Griff successfully advocated for federal funding to establish an innovative cancer genomics laboratory in South Australia. The former federal Health Minister Greg Hunt acknowledged Senator Griff "for his strong advocacy for this cancer genomics laboratory and his tireless advocacy for cancer research nationally and in South Australia."

Griff ended his parliamentary career at the federal election on 21 May 2022 "in the understated fashion that has become synonymous with his many victories as a powerful crossbencher."

He also helped the media industry by instigating the ACCC Digital Platforms inquiry that brought tech giants Google and Facebook into line.

==Post-politics==

Since retiring from politics, Griff has focused on his family and personal business interests and continues to advocate for positive community outcomes in the prevention, diagnostic, research and palliative care health spheres.

=== Palliative Care Advocacy ===
In May 2023, the federal Minister for Health announced funding for a South Australian Palliative Care Navigation Pilot, acknowledging Griff for initiating this pilot.

The pilot aims to increase access to palliative care services in the community by providing patients and their families with better information about available services, smoother transitions between types of care, and better support in end-of-life care pathways.

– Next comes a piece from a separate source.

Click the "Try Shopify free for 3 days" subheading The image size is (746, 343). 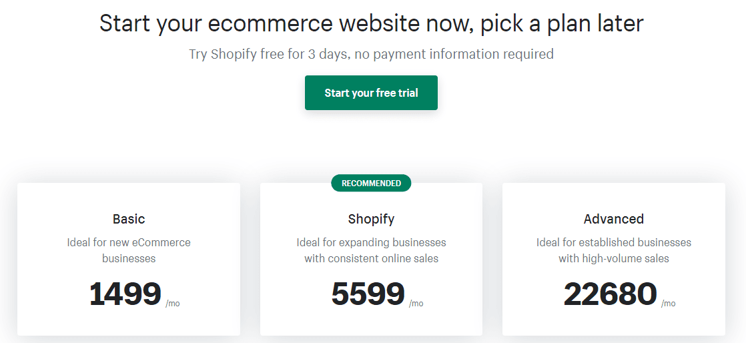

The program will also create better links between primary health networks, specialist palliative care services, and relevant community-based services. Providing better-coordinated care will directly contribute to the goals of the National Palliative Care Strategy and the National Health Reform Agreement.

=== South Australian immunoGEnomics Cancer Institute (SAiGENCI) ===
Griff was appointed as a Commonwealth Government representative on the SAiGENCI Advisory Board. SAiGENCI is an academic unit linked to the University of Adelaide's Faculty of Health and Medical Sciences.